Saturday, April 17, 2021

Run, run, run, run




I brought a gift over to my friend's house last night, a token of my appreciation for all that he has done for me, and sat on his back porch and had a beer with him. We talked of a number of things, mostly work-related, but also of the shifting interests of our own lives. He studied music extensively and has a doctoral degree in the subject. He relayed that he now questions the meaning and purpose of his previous involvement. He has begun to ask himself why he chose "that dream" and what that means to him now in a changing, later life. 

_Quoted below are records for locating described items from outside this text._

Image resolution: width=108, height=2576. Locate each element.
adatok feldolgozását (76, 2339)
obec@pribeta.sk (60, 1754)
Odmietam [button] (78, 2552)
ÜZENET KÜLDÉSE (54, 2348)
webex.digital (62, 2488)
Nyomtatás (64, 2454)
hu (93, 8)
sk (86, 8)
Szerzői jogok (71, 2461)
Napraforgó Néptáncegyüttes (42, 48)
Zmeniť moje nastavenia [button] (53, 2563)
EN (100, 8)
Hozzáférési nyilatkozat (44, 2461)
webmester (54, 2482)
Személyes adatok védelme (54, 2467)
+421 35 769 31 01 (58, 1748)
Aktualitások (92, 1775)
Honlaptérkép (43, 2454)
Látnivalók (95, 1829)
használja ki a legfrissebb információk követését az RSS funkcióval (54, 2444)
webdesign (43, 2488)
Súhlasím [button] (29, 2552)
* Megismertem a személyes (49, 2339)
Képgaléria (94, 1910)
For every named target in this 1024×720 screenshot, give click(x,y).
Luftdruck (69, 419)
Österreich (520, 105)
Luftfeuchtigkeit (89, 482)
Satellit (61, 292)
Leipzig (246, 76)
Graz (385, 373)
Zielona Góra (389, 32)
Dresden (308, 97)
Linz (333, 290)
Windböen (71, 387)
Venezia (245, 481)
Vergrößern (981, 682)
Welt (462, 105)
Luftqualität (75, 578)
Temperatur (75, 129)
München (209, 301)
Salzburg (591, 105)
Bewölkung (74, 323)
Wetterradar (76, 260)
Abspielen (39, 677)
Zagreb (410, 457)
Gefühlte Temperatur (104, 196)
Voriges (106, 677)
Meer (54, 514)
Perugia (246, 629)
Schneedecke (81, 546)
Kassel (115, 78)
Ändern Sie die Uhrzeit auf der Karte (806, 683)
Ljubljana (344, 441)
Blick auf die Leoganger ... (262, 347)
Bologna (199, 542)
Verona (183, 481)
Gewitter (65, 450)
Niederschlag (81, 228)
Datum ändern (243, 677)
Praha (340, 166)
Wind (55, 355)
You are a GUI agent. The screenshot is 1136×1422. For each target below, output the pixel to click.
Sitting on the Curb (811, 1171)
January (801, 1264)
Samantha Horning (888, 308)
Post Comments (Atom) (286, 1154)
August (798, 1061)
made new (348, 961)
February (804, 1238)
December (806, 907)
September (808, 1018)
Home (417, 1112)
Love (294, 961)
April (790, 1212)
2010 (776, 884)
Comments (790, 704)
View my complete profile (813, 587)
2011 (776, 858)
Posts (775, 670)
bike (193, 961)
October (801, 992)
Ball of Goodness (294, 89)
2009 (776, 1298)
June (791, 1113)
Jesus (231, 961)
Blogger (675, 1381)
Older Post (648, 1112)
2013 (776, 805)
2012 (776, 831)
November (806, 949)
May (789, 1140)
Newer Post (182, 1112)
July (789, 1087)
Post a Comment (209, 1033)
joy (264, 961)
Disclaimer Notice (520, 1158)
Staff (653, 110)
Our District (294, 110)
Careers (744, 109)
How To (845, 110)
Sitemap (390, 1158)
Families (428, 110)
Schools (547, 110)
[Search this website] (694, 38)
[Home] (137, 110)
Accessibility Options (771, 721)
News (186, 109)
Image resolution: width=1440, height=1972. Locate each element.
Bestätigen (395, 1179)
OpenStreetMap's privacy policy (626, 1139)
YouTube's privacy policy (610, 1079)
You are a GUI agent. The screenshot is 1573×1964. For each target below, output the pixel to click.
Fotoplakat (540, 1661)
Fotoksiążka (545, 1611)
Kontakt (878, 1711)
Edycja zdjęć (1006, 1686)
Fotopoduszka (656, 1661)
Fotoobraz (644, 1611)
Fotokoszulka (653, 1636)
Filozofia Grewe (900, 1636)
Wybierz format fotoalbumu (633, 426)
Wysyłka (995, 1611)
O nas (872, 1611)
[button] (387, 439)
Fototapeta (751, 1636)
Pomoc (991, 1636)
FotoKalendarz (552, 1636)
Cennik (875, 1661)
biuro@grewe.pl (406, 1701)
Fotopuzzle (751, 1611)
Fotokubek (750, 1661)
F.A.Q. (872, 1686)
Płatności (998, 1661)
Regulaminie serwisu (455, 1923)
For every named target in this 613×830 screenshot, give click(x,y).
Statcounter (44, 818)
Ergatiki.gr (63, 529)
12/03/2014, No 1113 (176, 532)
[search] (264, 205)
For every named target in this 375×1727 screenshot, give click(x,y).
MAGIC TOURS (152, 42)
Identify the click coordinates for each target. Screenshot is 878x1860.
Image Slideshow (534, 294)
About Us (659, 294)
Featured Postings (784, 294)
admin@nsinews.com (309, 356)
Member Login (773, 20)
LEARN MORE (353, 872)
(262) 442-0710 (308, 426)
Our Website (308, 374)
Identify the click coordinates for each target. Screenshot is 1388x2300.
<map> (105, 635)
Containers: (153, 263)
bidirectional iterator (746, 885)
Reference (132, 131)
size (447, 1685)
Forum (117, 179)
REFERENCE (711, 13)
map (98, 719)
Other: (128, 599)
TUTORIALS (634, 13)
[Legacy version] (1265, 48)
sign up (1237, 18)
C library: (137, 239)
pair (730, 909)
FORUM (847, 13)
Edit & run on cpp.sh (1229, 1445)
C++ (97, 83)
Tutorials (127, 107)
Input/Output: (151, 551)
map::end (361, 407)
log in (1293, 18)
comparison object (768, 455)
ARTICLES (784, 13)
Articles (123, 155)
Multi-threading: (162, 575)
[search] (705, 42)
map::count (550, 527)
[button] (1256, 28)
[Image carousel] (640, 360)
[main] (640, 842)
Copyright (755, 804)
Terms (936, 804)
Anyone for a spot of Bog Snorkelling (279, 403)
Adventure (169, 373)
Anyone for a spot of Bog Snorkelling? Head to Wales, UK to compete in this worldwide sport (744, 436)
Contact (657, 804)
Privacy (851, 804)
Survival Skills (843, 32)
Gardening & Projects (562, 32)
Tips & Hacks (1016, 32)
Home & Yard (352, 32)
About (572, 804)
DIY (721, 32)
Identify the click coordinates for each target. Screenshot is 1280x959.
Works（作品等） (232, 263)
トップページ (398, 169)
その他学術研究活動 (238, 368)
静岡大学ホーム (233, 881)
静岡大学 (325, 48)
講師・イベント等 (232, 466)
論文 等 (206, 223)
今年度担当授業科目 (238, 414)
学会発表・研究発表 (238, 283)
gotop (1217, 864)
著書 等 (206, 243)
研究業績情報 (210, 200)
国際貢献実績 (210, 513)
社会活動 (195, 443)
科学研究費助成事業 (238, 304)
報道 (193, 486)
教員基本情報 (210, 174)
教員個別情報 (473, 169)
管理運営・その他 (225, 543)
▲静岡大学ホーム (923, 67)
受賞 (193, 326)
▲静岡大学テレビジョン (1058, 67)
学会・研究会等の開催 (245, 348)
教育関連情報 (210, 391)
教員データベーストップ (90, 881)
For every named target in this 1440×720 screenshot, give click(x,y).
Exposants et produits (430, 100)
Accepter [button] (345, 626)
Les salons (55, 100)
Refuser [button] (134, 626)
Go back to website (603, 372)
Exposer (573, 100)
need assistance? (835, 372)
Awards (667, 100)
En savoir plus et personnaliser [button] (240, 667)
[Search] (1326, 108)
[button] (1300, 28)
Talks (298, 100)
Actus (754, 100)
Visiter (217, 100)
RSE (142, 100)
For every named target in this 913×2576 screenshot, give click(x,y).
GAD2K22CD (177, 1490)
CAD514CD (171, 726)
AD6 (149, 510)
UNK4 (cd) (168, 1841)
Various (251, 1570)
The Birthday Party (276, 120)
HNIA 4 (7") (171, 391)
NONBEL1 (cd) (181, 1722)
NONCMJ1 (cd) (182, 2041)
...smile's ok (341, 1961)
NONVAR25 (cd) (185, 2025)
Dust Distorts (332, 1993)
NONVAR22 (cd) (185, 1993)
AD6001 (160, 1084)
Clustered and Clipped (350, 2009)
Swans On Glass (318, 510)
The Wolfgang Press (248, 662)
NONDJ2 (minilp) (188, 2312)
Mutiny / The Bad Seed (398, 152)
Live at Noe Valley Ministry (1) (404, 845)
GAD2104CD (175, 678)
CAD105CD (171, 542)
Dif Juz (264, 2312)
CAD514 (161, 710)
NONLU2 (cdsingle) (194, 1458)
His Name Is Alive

Several observations occurred to me on the drive home. Some where I felt lucky to feel the way that I do, others not as much. The ways and methods in which we give our lives meaning are mostly petty and far less significant that the meanings we ascribe to them. Yet if we never realize this then we are - at times, and only some among us - able to accomplish wonderful and nearly super-human things. People create art, help others, work towards improving their world, or even their own situations, quite admirably when not restrained by doubts. I recede and whine and wonder why. 

Some others go on killing sprees, presumably to assert an implacable statement about life and death in the hearts and minds of themselves and others. It strikes me as an interesting fact that cops never execute a spree killer at the moment of apprehending him, even "by accident." If we are to believe all that we are told of their nature - cops - then one would think that every now and then one might, quite literally, take "justice into their own hands." I wonder what the public opinion would be of the lone officer that might decide to do so. I imagine that their action would be regarded along almost strict political lines, as most all else. The "good guy with a gun" crowd, I imagine, would be elated and would decry that officer's arrest and likely conviction. Who, I wonder, would denounce the act.

The hyphenated phrase "extra-judicial" has always tickled me for reasons that I can't quite explain. Or, can not explain very well. It reminds me of an old phrase that I used to say all the time to people about drugs: "If a little bit of fertilizer is a good thing for your lawn, then a lot must be great."  

Sometimes I wish that I would have listened to myself more along the way. Other times, I wish that others would not have done so.